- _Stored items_
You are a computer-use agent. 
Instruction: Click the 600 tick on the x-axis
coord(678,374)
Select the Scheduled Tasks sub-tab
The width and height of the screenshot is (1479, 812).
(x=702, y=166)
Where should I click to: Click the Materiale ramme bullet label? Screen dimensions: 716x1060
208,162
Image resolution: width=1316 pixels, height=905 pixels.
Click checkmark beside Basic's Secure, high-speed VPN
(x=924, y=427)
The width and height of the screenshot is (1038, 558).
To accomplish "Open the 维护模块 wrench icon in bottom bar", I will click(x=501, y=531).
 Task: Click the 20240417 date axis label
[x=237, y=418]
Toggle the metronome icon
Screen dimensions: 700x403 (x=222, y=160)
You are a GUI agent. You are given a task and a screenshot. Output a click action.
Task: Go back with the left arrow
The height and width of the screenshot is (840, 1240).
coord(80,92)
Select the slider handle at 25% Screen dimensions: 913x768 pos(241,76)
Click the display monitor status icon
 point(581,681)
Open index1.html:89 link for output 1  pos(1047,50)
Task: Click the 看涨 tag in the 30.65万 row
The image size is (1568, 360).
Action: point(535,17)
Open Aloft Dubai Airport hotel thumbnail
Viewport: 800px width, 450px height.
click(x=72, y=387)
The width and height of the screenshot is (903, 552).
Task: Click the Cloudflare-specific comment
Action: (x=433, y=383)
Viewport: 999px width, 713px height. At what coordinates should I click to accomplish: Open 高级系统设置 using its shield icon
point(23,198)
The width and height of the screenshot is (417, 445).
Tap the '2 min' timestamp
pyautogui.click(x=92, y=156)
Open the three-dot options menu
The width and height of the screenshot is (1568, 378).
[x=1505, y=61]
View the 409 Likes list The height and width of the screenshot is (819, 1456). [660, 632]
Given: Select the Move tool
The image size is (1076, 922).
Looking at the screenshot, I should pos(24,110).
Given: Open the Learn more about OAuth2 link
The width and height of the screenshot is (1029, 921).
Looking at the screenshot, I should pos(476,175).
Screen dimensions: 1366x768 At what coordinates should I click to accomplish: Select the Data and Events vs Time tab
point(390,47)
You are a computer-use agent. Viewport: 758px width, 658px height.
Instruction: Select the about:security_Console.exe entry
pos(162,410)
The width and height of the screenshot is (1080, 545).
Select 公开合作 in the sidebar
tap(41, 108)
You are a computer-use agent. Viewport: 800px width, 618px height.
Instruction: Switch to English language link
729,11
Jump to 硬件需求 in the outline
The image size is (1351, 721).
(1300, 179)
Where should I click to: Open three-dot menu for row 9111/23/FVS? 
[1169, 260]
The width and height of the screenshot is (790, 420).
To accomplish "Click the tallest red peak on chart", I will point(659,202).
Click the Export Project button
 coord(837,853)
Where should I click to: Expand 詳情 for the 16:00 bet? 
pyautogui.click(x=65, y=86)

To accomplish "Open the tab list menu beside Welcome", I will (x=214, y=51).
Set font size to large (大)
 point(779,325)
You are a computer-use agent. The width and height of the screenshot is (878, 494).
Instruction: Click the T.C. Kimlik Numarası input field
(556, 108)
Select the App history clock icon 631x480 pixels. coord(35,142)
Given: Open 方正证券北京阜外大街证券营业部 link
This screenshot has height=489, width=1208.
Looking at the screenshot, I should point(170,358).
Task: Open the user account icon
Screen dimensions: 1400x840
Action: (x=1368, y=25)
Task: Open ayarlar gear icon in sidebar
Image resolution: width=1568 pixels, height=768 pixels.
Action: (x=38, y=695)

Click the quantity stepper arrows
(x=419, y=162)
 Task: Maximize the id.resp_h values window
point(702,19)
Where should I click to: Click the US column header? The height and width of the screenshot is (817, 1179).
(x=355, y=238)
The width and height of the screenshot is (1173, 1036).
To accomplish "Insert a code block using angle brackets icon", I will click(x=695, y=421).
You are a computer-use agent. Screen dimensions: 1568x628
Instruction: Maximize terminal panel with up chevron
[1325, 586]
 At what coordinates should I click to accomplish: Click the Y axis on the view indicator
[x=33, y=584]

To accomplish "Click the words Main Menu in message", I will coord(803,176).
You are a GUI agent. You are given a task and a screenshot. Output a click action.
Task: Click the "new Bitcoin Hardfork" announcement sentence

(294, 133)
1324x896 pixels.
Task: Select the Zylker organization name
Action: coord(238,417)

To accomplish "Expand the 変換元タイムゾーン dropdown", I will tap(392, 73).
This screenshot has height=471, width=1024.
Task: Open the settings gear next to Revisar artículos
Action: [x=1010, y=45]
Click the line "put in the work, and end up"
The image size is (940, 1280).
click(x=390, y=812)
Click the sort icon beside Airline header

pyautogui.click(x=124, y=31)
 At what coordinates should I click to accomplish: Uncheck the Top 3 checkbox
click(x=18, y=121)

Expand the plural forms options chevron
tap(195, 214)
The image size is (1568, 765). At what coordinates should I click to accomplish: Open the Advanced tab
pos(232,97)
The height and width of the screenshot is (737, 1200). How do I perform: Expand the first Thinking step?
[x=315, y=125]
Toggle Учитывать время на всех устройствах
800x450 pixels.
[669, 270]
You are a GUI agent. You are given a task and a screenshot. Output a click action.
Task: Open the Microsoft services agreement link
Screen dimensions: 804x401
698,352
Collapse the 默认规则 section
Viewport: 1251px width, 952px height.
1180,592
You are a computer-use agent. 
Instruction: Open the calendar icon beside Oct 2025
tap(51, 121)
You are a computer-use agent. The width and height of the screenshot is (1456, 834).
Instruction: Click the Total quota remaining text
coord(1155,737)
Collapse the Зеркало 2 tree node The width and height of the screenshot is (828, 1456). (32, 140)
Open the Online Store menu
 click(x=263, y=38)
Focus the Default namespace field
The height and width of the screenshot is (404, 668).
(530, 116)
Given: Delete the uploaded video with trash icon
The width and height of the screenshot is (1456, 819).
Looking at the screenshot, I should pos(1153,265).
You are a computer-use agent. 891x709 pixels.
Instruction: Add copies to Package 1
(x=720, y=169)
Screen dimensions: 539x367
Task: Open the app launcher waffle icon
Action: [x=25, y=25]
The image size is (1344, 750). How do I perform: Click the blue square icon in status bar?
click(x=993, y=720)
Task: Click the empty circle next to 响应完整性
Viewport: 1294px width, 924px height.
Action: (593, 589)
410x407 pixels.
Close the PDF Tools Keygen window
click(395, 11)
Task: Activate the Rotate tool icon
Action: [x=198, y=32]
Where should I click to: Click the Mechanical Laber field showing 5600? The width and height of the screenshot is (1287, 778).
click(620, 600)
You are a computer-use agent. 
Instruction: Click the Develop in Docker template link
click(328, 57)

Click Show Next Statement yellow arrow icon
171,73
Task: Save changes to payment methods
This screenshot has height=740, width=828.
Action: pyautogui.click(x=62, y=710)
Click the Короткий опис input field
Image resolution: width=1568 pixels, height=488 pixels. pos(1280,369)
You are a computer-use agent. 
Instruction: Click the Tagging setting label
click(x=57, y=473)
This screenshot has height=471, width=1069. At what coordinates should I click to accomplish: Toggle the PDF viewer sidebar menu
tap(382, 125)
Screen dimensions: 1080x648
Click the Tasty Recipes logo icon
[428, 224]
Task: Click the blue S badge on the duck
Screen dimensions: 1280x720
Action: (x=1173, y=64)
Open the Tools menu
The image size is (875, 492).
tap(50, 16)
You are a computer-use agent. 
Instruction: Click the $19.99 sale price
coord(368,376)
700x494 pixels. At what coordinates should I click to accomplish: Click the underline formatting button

- _PROBLEM DETAILS_
Every entry shown earlier is to be returned exactly, line for line.

- _EXERCISE ANSWER_
You are a computer-use agent. 
Instruction: Click the 600 tick on the x-axis
coord(678,374)
Select the Scheduled Tasks sub-tab
The width and height of the screenshot is (1479, 812).
(x=702, y=166)
Where should I click to: Click the Materiale ramme bullet label? Screen dimensions: 716x1060
208,162
Image resolution: width=1316 pixels, height=905 pixels.
Click checkmark beside Basic's Secure, high-speed VPN
(x=924, y=427)
The width and height of the screenshot is (1038, 558).
To accomplish "Open the 维护模块 wrench icon in bottom bar", I will click(x=501, y=531).
 Task: Click the 20240417 date axis label
[x=237, y=418]
Toggle the metronome icon
Screen dimensions: 700x403 (x=222, y=160)
You are a GUI agent. You are given a task and a screenshot. Output a click action.
Task: Go back with the left arrow
The height and width of the screenshot is (840, 1240).
coord(80,92)
Select the slider handle at 25% Screen dimensions: 913x768 pos(241,76)
Click the display monitor status icon
 point(581,681)
Open index1.html:89 link for output 1  pos(1047,50)
Task: Click the 看涨 tag in the 30.65万 row
The image size is (1568, 360).
Action: point(535,17)
Open Aloft Dubai Airport hotel thumbnail
Viewport: 800px width, 450px height.
click(x=72, y=387)
The width and height of the screenshot is (903, 552).
Task: Click the Cloudflare-specific comment
Action: (x=433, y=383)
Viewport: 999px width, 713px height. At what coordinates should I click to accomplish: Open 高级系统设置 using its shield icon
point(23,198)
The width and height of the screenshot is (417, 445).
Tap the '2 min' timestamp
pyautogui.click(x=92, y=156)
Open the three-dot options menu
The width and height of the screenshot is (1568, 378).
[x=1505, y=61]
View the 409 Likes list The height and width of the screenshot is (819, 1456). [660, 632]
Given: Select the Move tool
The image size is (1076, 922).
Looking at the screenshot, I should pos(24,110).
Given: Open the Learn more about OAuth2 link
The width and height of the screenshot is (1029, 921).
Looking at the screenshot, I should pos(476,175).
Screen dimensions: 1366x768 At what coordinates should I click to accomplish: Select the Data and Events vs Time tab
point(390,47)
You are a computer-use agent. Viewport: 758px width, 658px height.
Instruction: Select the about:security_Console.exe entry
pos(162,410)
The width and height of the screenshot is (1080, 545).
Select 公开合作 in the sidebar
tap(41, 108)
You are a computer-use agent. Viewport: 800px width, 618px height.
Instruction: Switch to English language link
729,11
Jump to 硬件需求 in the outline
The image size is (1351, 721).
(1300, 179)
Where should I click to: Open three-dot menu for row 9111/23/FVS? 
[1169, 260]
The width and height of the screenshot is (790, 420).
To accomplish "Click the tallest red peak on chart", I will point(659,202).
Click the Export Project button
 coord(837,853)
Where should I click to: Expand 詳情 for the 16:00 bet? 
pyautogui.click(x=65, y=86)

To accomplish "Open the tab list menu beside Welcome", I will (x=214, y=51).
Set font size to large (大)
 point(779,325)
You are a computer-use agent. The width and height of the screenshot is (878, 494).
Instruction: Click the T.C. Kimlik Numarası input field
(556, 108)
Select the App history clock icon 631x480 pixels. coord(35,142)
Given: Open 方正证券北京阜外大街证券营业部 link
This screenshot has height=489, width=1208.
Looking at the screenshot, I should point(170,358).
Task: Open the user account icon
Screen dimensions: 1400x840
Action: (x=1368, y=25)
Task: Open ayarlar gear icon in sidebar
Image resolution: width=1568 pixels, height=768 pixels.
Action: (x=38, y=695)

Click the quantity stepper arrows
(x=419, y=162)
 Task: Maximize the id.resp_h values window
point(702,19)
Where should I click to: Click the US column header? The height and width of the screenshot is (817, 1179).
(x=355, y=238)
The width and height of the screenshot is (1173, 1036).
To accomplish "Insert a code block using angle brackets icon", I will click(x=695, y=421).
You are a computer-use agent. Screen dimensions: 1568x628
Instruction: Maximize terminal panel with up chevron
[1325, 586]
 At what coordinates should I click to accomplish: Click the Y axis on the view indicator
[x=33, y=584]

To accomplish "Click the words Main Menu in message", I will coord(803,176).
You are a GUI agent. You are given a task and a screenshot. Output a click action.
Task: Click the "new Bitcoin Hardfork" announcement sentence

(294, 133)
1324x896 pixels.
Task: Select the Zylker organization name
Action: coord(238,417)

To accomplish "Expand the 変換元タイムゾーン dropdown", I will tap(392, 73).
This screenshot has height=471, width=1024.
Task: Open the settings gear next to Revisar artículos
Action: [x=1010, y=45]
Click the line "put in the work, and end up"
The image size is (940, 1280).
click(x=390, y=812)
Click the sort icon beside Airline header

pyautogui.click(x=124, y=31)
 At what coordinates should I click to accomplish: Uncheck the Top 3 checkbox
click(x=18, y=121)

Expand the plural forms options chevron
tap(195, 214)
The image size is (1568, 765). At what coordinates should I click to accomplish: Open the Advanced tab
pos(232,97)
The height and width of the screenshot is (737, 1200). How do I perform: Expand the first Thinking step?
[x=315, y=125]
Toggle Учитывать время на всех устройствах
800x450 pixels.
[669, 270]
You are a GUI agent. You are given a task and a screenshot. Output a click action.
Task: Open the Microsoft services agreement link
Screen dimensions: 804x401
698,352
Collapse the 默认规则 section
Viewport: 1251px width, 952px height.
1180,592
You are a computer-use agent. 
Instruction: Open the calendar icon beside Oct 2025
tap(51, 121)
You are a computer-use agent. The width and height of the screenshot is (1456, 834).
Instruction: Click the Total quota remaining text
coord(1155,737)
Collapse the Зеркало 2 tree node The width and height of the screenshot is (828, 1456). (32, 140)
Open the Online Store menu
 click(x=263, y=38)
Focus the Default namespace field
The height and width of the screenshot is (404, 668).
(530, 116)
Given: Delete the uploaded video with trash icon
The width and height of the screenshot is (1456, 819).
Looking at the screenshot, I should pos(1153,265).
You are a computer-use agent. 891x709 pixels.
Instruction: Add copies to Package 1
(x=720, y=169)
Screen dimensions: 539x367
Task: Open the app launcher waffle icon
Action: [x=25, y=25]
The image size is (1344, 750). How do I perform: Click the blue square icon in status bar?
click(x=993, y=720)
Task: Click the empty circle next to 响应完整性
Viewport: 1294px width, 924px height.
Action: (593, 589)
410x407 pixels.
Close the PDF Tools Keygen window
click(395, 11)
Task: Activate the Rotate tool icon
Action: [x=198, y=32]
Where should I click to: Click the Mechanical Laber field showing 5600? The width and height of the screenshot is (1287, 778).
click(620, 600)
You are a computer-use agent. 
Instruction: Click the Develop in Docker template link
click(328, 57)

Click Show Next Statement yellow arrow icon
171,73
Task: Save changes to payment methods
This screenshot has height=740, width=828.
Action: pyautogui.click(x=62, y=710)
Click the Короткий опис input field
Image resolution: width=1568 pixels, height=488 pixels. pos(1280,369)
You are a computer-use agent. 
Instruction: Click the Tagging setting label
click(x=57, y=473)
This screenshot has height=471, width=1069. At what coordinates should I click to accomplish: Toggle the PDF viewer sidebar menu
tap(382, 125)
Screen dimensions: 1080x648
Click the Tasty Recipes logo icon
[428, 224]
Task: Click the blue S badge on the duck
Screen dimensions: 1280x720
Action: (x=1173, y=64)
Open the Tools menu
The image size is (875, 492).
tap(50, 16)
You are a computer-use agent. 
Instruction: Click the $19.99 sale price
coord(368,376)
700x494 pixels. At what coordinates should I click to accomplish: Click the underline formatting button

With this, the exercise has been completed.